Data records
- Opening Delimiter -
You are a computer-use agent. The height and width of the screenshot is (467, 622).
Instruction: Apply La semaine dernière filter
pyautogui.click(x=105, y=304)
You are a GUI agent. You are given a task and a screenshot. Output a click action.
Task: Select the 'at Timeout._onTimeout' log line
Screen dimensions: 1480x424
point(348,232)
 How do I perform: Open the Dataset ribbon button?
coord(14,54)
- Closing Delimiter -
- Opening Delimiter -
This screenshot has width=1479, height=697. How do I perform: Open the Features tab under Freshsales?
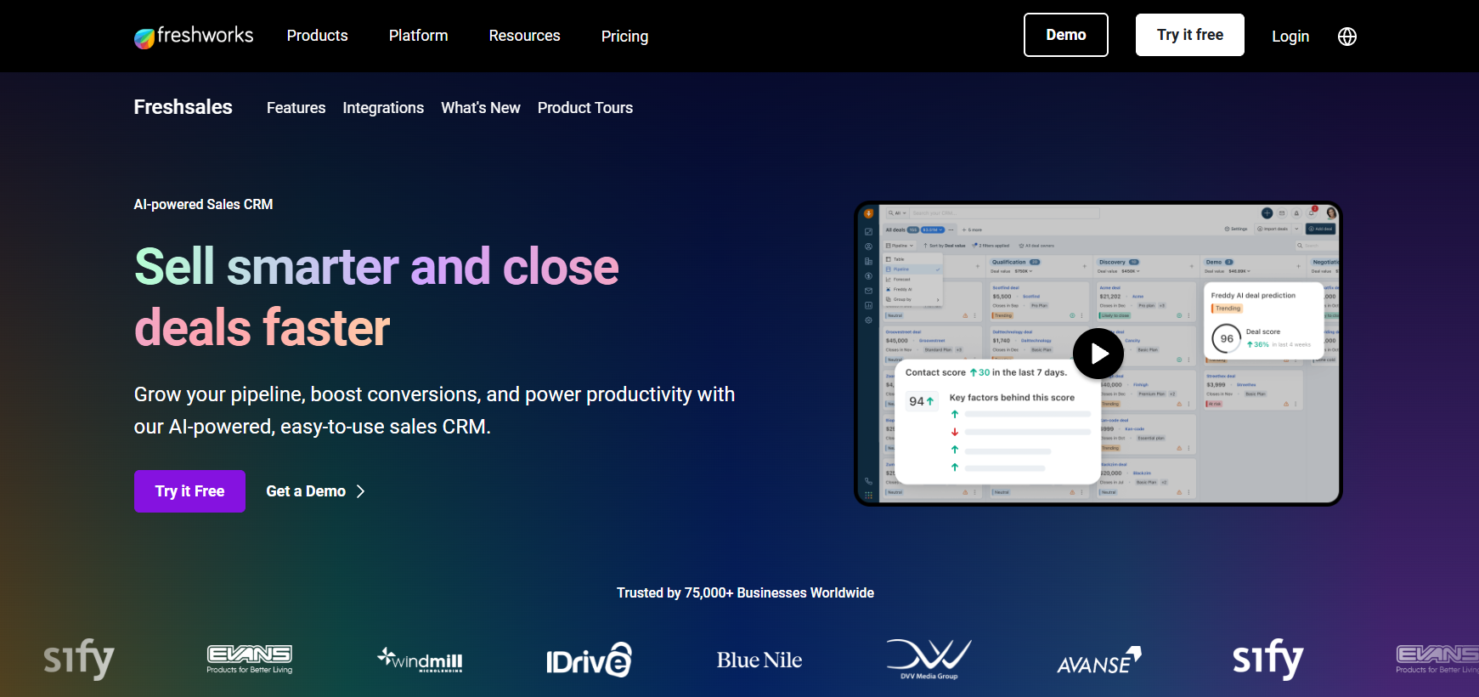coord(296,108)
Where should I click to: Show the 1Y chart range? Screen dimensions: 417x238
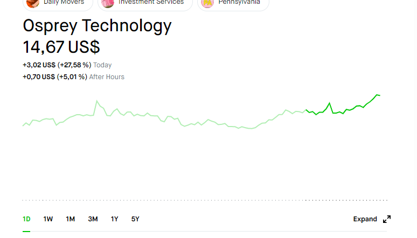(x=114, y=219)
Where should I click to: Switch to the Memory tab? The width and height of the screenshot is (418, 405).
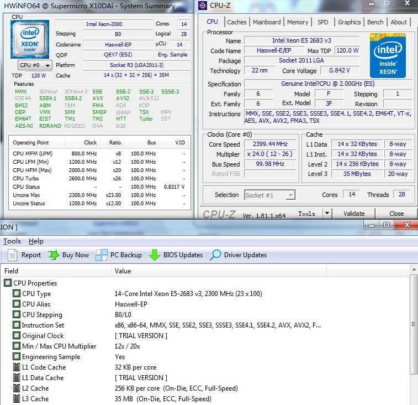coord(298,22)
- Closing Delimiter -
[INSTRUCTIONS FOR THE TASK] Only the lines above from the one with "You are a computer-use" through the one with "Task: Select the" should be duplicated, character for character.

[SOLUTION TO THE PROBLEM]
You are a computer-use agent. The height and width of the screenshot is (467, 622).
Instruction: Apply La semaine dernière filter
pyautogui.click(x=105, y=304)
You are a GUI agent. You are given a task and a screenshot. Output a click action.
Task: Select the 'at Timeout._onTimeout' log line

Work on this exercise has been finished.